## RECORDS FOR THIS EXERCISE
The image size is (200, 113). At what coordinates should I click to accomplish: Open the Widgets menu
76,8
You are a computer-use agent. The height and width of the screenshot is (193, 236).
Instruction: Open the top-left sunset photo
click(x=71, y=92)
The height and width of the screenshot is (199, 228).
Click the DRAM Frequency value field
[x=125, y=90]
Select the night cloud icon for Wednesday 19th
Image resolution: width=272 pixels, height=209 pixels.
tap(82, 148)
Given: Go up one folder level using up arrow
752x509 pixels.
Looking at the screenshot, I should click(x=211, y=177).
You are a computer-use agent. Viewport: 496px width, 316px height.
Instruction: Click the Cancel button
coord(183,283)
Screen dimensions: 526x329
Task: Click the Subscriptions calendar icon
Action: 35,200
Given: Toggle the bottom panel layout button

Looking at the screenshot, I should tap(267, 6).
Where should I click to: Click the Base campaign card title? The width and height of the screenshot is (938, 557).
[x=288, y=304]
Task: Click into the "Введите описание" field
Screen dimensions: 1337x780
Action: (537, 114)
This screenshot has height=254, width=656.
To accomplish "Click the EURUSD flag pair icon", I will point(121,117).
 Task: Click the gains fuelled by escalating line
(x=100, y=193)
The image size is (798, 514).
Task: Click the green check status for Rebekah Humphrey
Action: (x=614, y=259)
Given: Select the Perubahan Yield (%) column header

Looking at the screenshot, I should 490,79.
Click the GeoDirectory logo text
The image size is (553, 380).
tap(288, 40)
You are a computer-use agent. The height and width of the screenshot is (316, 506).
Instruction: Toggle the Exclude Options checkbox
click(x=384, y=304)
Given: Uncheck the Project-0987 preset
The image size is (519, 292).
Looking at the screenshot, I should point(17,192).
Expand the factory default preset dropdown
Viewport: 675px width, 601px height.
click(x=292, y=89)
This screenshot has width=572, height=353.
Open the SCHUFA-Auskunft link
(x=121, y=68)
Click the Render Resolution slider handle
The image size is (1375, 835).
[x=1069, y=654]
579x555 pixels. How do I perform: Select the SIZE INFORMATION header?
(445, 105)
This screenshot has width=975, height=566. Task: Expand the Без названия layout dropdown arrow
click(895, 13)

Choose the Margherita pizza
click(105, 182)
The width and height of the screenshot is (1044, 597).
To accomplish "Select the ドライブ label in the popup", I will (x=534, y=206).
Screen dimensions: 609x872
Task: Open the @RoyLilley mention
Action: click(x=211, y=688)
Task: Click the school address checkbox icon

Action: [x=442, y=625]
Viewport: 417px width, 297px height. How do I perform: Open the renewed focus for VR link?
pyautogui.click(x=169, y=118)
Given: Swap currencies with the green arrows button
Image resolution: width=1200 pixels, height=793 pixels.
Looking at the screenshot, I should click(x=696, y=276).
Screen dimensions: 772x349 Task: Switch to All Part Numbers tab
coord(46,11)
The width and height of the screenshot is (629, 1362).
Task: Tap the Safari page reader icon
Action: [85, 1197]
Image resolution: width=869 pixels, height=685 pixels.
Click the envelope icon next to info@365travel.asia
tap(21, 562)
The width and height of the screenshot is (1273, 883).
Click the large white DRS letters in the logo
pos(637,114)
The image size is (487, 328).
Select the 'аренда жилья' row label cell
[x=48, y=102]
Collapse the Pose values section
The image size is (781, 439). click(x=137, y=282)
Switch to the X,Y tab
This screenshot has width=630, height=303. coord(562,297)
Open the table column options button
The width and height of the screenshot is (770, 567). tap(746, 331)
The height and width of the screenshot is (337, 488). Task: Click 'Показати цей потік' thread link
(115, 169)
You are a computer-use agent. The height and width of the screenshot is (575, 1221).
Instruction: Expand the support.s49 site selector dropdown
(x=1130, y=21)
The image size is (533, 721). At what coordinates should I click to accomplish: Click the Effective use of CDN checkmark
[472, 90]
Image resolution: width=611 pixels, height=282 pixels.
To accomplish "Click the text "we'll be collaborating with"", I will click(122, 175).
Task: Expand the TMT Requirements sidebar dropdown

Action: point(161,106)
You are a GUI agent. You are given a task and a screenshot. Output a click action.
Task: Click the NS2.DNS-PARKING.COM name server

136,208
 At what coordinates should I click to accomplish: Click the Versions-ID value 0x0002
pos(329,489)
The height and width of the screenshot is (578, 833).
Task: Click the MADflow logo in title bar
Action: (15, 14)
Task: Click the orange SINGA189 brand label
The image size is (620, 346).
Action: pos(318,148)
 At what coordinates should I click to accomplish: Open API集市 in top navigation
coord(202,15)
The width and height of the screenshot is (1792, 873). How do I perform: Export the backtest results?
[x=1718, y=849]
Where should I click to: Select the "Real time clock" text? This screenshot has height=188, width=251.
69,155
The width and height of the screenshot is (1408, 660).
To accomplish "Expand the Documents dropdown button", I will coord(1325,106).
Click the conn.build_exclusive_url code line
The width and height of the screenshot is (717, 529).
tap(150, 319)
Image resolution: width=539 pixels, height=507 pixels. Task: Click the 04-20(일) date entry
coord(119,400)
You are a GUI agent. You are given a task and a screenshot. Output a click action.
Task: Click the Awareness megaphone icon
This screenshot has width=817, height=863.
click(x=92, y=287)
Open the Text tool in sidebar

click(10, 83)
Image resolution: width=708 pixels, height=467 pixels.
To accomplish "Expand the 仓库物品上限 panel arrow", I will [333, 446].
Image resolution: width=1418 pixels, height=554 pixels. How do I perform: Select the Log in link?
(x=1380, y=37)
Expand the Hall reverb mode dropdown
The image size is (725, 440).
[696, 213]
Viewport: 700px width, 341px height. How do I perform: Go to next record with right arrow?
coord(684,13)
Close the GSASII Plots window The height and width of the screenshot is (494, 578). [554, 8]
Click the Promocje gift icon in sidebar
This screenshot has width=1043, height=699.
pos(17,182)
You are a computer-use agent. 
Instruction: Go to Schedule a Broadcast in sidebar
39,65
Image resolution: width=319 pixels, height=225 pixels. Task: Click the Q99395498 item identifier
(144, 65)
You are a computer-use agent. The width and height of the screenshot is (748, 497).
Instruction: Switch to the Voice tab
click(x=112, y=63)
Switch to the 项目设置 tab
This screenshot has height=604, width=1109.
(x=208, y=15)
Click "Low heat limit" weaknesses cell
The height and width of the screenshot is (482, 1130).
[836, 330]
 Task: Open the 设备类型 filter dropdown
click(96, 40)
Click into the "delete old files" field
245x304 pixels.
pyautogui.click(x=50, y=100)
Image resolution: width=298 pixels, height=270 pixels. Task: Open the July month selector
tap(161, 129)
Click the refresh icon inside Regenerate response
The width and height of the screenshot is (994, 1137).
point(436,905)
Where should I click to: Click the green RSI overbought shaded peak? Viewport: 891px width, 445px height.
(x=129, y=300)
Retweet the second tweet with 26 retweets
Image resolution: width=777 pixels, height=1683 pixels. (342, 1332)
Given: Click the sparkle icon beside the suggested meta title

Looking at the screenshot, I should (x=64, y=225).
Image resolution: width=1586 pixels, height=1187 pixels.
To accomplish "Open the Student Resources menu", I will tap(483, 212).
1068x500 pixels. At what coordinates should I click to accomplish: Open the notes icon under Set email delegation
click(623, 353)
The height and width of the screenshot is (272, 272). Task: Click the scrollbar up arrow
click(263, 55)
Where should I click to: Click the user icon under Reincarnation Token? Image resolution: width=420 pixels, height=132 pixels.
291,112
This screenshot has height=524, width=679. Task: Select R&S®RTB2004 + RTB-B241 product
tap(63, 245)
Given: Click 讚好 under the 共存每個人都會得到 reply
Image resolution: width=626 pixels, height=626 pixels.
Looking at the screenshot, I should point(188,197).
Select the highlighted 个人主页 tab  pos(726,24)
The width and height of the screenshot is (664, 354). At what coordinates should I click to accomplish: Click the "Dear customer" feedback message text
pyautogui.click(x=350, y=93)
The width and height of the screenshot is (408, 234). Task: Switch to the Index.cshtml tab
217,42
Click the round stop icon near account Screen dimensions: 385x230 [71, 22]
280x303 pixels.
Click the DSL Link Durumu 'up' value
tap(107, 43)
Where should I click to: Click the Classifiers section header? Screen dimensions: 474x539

## TASK DETAILS
If a line in the entries above contains "agent", report it.

## RESPONSE TO THIS TASK
You are a computer-use agent. The height and width of the screenshot is (193, 236).
You are a computer-use agent. Viewport: 496px width, 316px height.
You are a computer-use agent. The height and width of the screenshot is (316, 506).
You are a computer-use agent. The height and width of the screenshot is (575, 1221).
You are a GUI agent. You are given a task and a screenshot. Output a click action.
You are a GUI agent. You are given a task and a screenshot. Output a click action.
You are a computer-use agent. 
You are a computer-use agent. The width and height of the screenshot is (748, 497).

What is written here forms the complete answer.